Day one of AdTech kicked off at London’s Olympia yesterday, kickstarting a two-day event showcasing the latest insights and vendor offerings from the world of advertising.

One of the morning’s keynotes that particularly caught our eye was a panel discussion on the data challenges currently facing advertisers. Just after 11, we headed over to the Headline Theatre to bring the lively morning to a close.

To discuss the latest trends and developments, CEO of The Exchange Lab Chris Dobson chaired a panel alongside Ben Foster, Digital Director of MC&C, Kath Ludlow, MD of Four Engage, and Nick Suckley, Digital Partner of Goodstuff. The panel debated the state of the UK industry and agency approaches to data in a post-GDPR world.

Testing the water

It is no secret that the post-GDPR world is inhabited with businesses treading carefully around their data pools. In fact, some are barely dipping their toes. UK media agencies are no exception, with only 20 per cent of brands actually making use of the data they own. The figure is striking in an industry where data is very much the lifeblood.

As GDPR fines can amount to up to four per cent of a business’s turnover, you can understand why many agencies are unwilling to take a gamble on data, and why their clients are seeking to gain direct control over the data used to fuel campaigns.

Chris Dobson points out that complicating matters is a change in attitude of younger demographics towards data discretion. He invited the panel to share their views on how these changes are affecting the industry.

“GDPR had a clear and direct impact, making clients stop and rethink data as a whole,” says Suckley.

“What we are actually seeing is clients wanting to ensure that they own their data, when historically agencies have owned the data and reported it back to their clients.”

Creative combinations of first and third-party data allow agencies to glean a more rounded view of consumers

“A vast majority are still trying to get to grips with [GDPR], asking ‘What does it mean?’ and ‘Are we going to get fined’,” he adds.

With IoT gaining ground, the volume of data available to agencies is only going to increase in the coming years, and with it whole new opportunities in driving value for clients. It is essential that agencies restore client trust and maintain the progress made so far with innovative and creative use of data sets.

One of the biggest fears raised by GDPR was that third-party data would become too hot to handle. This is because the regulations require companies to inform consumers about the data they are collecting, how they intend to use it, and with whom they intend to share it.
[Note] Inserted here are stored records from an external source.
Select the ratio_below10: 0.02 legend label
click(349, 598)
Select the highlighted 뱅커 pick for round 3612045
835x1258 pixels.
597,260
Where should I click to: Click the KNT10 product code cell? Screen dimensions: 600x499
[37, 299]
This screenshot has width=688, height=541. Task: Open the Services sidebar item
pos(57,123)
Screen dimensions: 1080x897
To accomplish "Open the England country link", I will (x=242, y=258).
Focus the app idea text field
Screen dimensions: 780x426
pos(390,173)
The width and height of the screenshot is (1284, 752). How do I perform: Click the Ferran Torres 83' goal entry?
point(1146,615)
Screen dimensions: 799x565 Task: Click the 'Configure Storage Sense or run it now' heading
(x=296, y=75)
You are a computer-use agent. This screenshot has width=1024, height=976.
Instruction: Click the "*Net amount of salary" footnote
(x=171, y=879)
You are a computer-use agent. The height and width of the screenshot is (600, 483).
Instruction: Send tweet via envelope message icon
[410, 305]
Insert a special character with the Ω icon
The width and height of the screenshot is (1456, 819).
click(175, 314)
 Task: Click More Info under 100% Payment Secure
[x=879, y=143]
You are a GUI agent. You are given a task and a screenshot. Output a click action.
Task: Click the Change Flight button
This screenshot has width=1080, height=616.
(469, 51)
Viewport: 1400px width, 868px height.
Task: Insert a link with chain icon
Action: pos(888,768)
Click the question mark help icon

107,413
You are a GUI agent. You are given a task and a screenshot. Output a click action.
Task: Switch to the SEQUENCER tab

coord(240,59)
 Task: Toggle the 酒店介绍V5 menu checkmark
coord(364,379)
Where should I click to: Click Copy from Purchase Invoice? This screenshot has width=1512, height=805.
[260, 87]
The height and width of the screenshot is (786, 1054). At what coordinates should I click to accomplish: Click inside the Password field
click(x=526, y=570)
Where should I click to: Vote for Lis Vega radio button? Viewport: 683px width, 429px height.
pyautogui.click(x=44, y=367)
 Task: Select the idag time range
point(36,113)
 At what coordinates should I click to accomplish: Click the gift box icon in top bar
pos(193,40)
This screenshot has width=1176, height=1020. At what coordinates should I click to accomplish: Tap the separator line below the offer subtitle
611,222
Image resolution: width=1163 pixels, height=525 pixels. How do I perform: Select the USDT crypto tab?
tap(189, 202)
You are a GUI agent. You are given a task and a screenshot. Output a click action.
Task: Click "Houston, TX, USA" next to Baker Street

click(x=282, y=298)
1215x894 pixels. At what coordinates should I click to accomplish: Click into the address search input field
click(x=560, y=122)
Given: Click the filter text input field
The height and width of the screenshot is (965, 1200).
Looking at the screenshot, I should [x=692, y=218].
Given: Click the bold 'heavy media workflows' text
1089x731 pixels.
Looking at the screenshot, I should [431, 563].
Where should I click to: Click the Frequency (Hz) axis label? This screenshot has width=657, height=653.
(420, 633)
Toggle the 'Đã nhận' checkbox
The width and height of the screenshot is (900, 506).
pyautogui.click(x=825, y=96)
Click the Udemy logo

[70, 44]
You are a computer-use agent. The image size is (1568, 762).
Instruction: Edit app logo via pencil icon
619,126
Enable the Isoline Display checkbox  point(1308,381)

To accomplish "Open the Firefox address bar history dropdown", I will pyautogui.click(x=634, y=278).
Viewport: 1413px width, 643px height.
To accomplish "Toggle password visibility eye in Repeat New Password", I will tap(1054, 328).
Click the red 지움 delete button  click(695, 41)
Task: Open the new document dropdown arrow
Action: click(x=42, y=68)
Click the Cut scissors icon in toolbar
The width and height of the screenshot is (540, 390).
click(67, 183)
According to Suckley, however, the regulations have not proved as much of a hit to third-party data use as first feared. He also emphasised the necessity of utilising it, albeit in careful compliance with GDPR. Creative combinations of first and third-party data allow agencies to glean a more rounded view of consumers.

“The concern I have with the market is that if everybody uses data in the same way you are going to get the same outcomes,” he says.

In contrast, Ben Foster reveals MC&C have ‘turbo-charged’ first-party data and eliminated reliance on large third-party data sets, only using the latter to complement the former. Kath Ludlow says Four Engage are engaging with data in similar ways.

“What clients are really enjoying, I think, is that we have managed to simplify that data gathering and sourcing, and offer transparency from the start,” she says.

On the exhibition floor, other agencies are keen to point out the positive long-term impact GDPR will have on the industry, and how, in essence, it only amounts to a tightening of regulations set out in the existing Data Protection Act.

David Wain-Heapy, Director of Best Response Media says: “For us it’s a good thing. And it will really just shake out the badly run agencies that are doing things they shouldn’t be doing anyway.”

Despite anxieties within the industry regarding data and GDPR, the outlook for independent media agencies is positive. Chris Dobson finished by applauding the industry’s ‘rude health’, and anticipates a ‘golden age’ for media agencies as media itself grows ever more complex.